Des chiens qui mordent

par G.L. Pease, traduction de monsieur X

08/11/10

J’entends souvent parler de tabacs qui brûlent, mais cette qualification est rarement appliquée à une pipe, et pourtant, elle peut être méritée. J’ai eu des pipes capables de prendre le tabac le plus doux du monde et de le rendre infumable, transformant sa fumée en une version buccale de la fusion d’un réacteur nucléaire sur ma langue. Aucun culottage de ces pipes ne les a jamais guéries de leur mauvais caractère. Bien sûr, il y a des tabacs qui peuvent transformer la pipe la plus douce en fournaise éternelle de Lucifer, et nous avons tous eu affaire avec un ou deux de ceux-ci mais, rarement une pipe est critiquée pour son caractère «mordant». C’est toujours le tabac.

Qu’est-ce donc ? Voulons-nous désespérément croire que la bruyère n’est que de la bruyère, qu’une pipe n’est juste qu’une pipe, voulons-nous abandonner l’éventualité que nos fourneaux bien-aimés pourraient causer quelque-chose que nous aurions plutôt tendance à attribuer à ce que nous y fumons ?

**Données fournies:**
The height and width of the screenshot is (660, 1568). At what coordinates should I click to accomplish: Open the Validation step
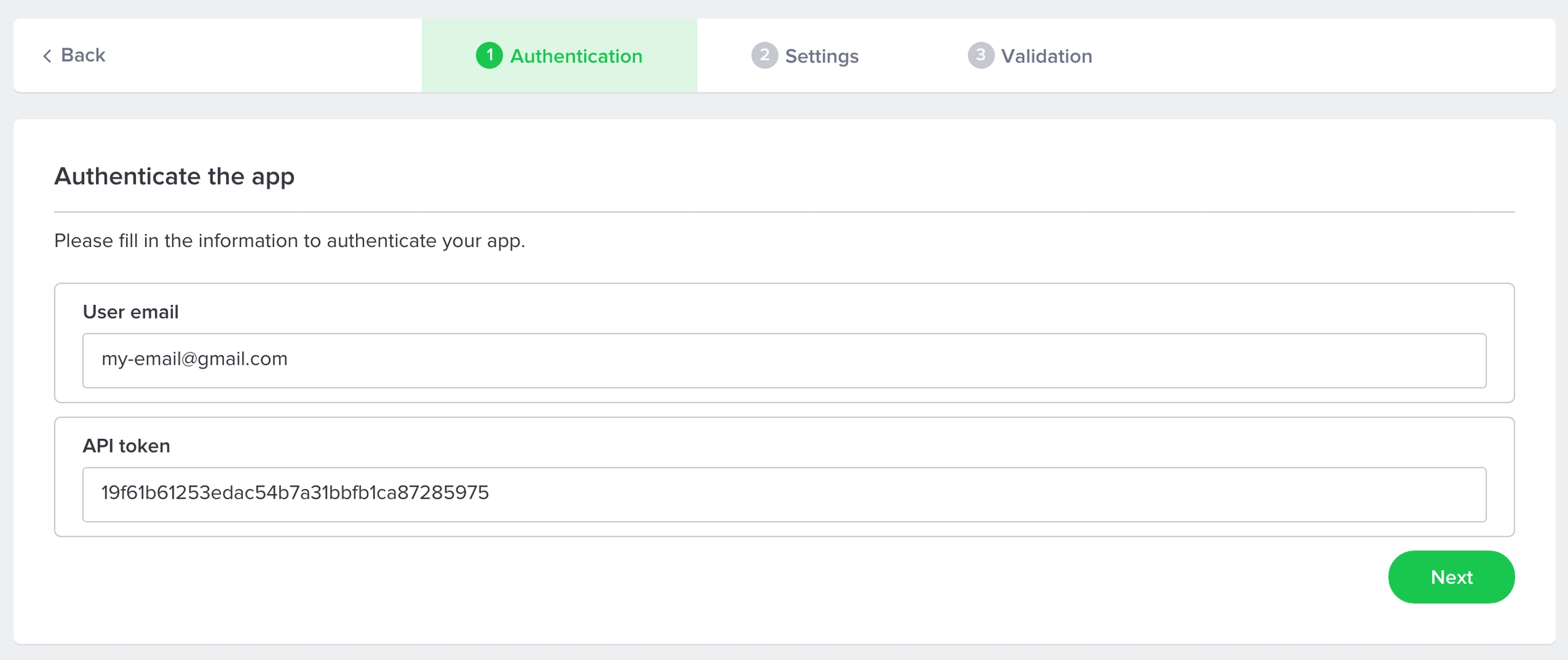click(1030, 55)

**Énoncé rédigé A:** Recopiez le passage de l'extrait sur les pipes qui va de « J’entends souvent parler » à « toujours le tabac. ».
**Énoncé rédigé B:** Relevez les quatre indications qui précèdent le premier paragraphe de l'extrait sur les pipes : le titre, l'auteur, le traducteur et la date.
**Énoncé rédigé C:**
Dites si chacune des affirmations suivantes concorde avec l'extrait sur les pipes. Répondez par oui ou par non et citez les mots du texte qui le justifient.
(i) Le culottage a fini par guérir les pipes de leur mauvais caractère.
(ii) On reproche rarement à une pipe d'être « mordante ».
(iii) Le texte présenté est une traduction.

**Réponse complète A:**
J’entends souvent parler de tabacs qui brûlent, mais cette qualification est rarement appliquée à une pipe, et pourtant, elle peut être méritée. J’ai eu des pipes capables de prendre le tabac le plus doux du monde et de le rendre infumable, transformant sa fumée en une version buccale de la fusion d’un réacteur nucléaire sur ma langue. Aucun culottage de ces pipes ne les a jamais guéries de leur mauvais caractère. Bien sûr, il y a des tabacs qui peuvent transformer la pipe la plus douce en fournaise éternelle de Lucifer, et nous avons tous eu affaire avec un ou deux de ceux-ci mais, rarement une pipe est critiquée pour son caractère «mordant». C’est toujours le tabac.

**Réponse complète B:**
Titre : « Des chiens qui mordent »
Auteur : G.L. Pease
Traducteur : monsieur X
Date : 08/11/10

**Réponse complète C:**
(i) Non : « Aucun culottage de ces pipes ne les a jamais guéries de leur mauvais caractère. »
(ii) Oui : « rarement une pipe est critiquée pour son caractère «mordant» »
(iii) Oui : « traduction de monsieur X »